» AIM OF THE TASK
For this exercise, copy exactly only the lines from the one containing "Task: Browse for" to the final line of the material below, without the pictures.

--

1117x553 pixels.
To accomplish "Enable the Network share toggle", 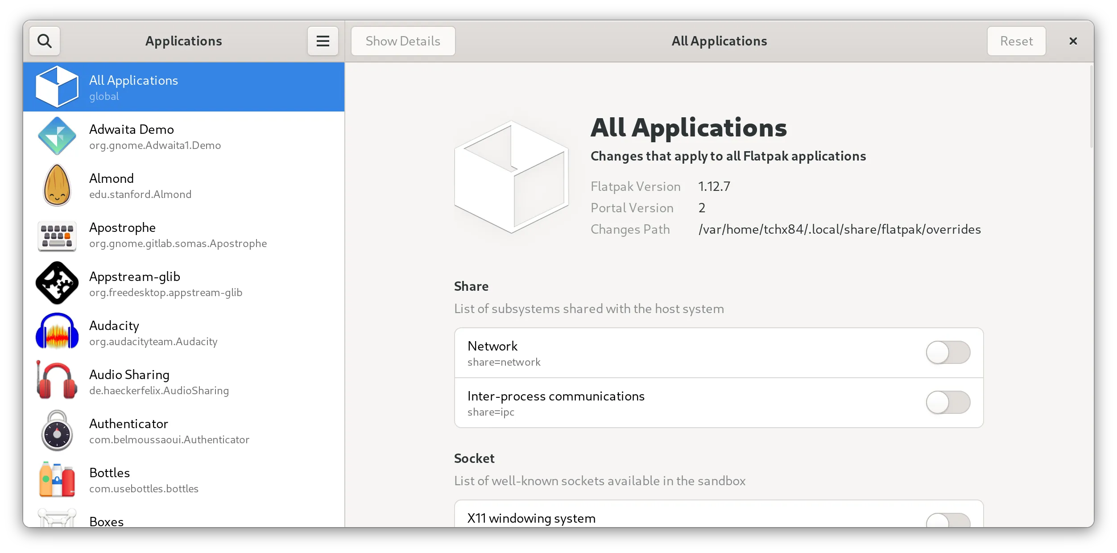I will (x=948, y=353).
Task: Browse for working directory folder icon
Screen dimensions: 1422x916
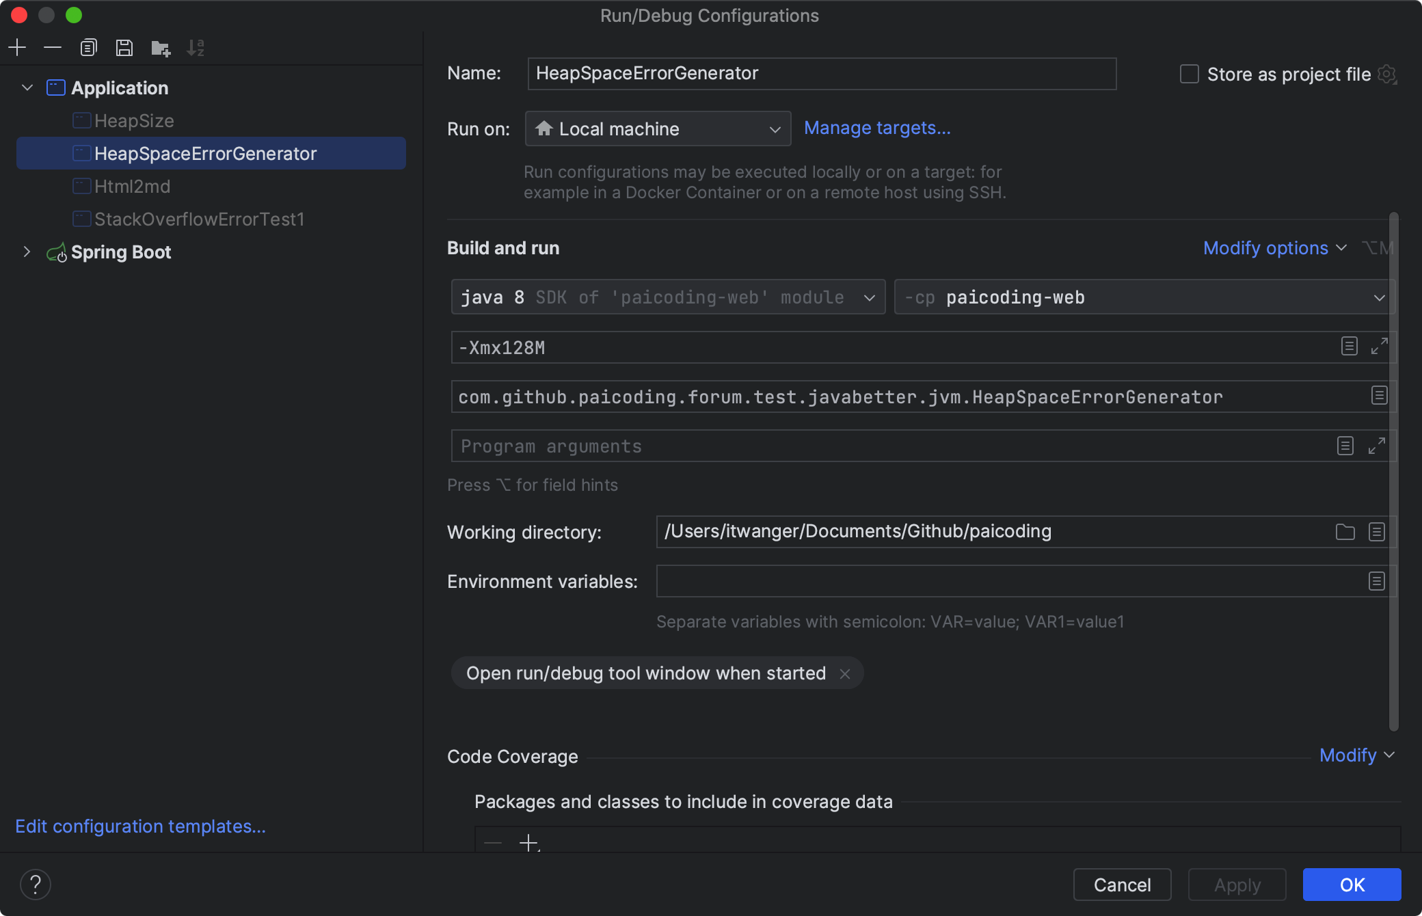Action: (1345, 532)
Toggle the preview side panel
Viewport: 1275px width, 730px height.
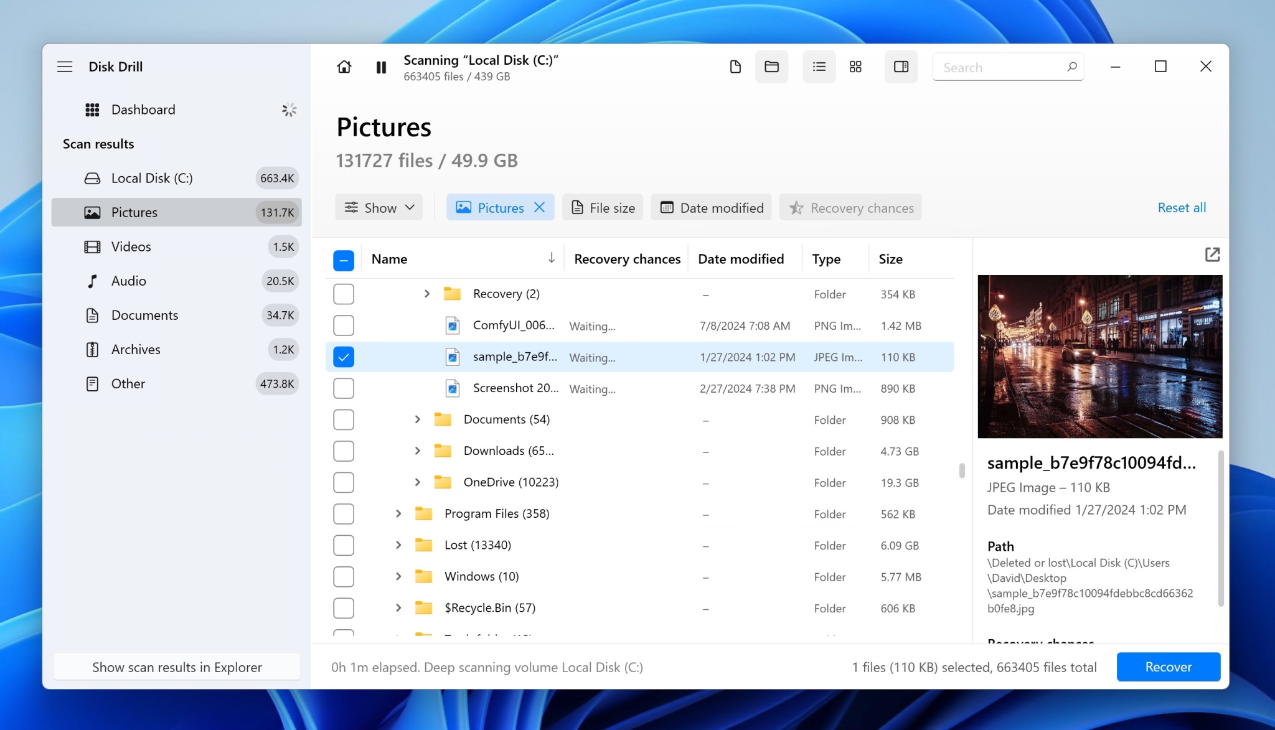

--

» RESPONSE
Task: Browse for working directory folder icon
Screen dimensions: 1422x916
Action: (1345, 532)
Toggle the preview side panel
Viewport: 1275px width, 730px height.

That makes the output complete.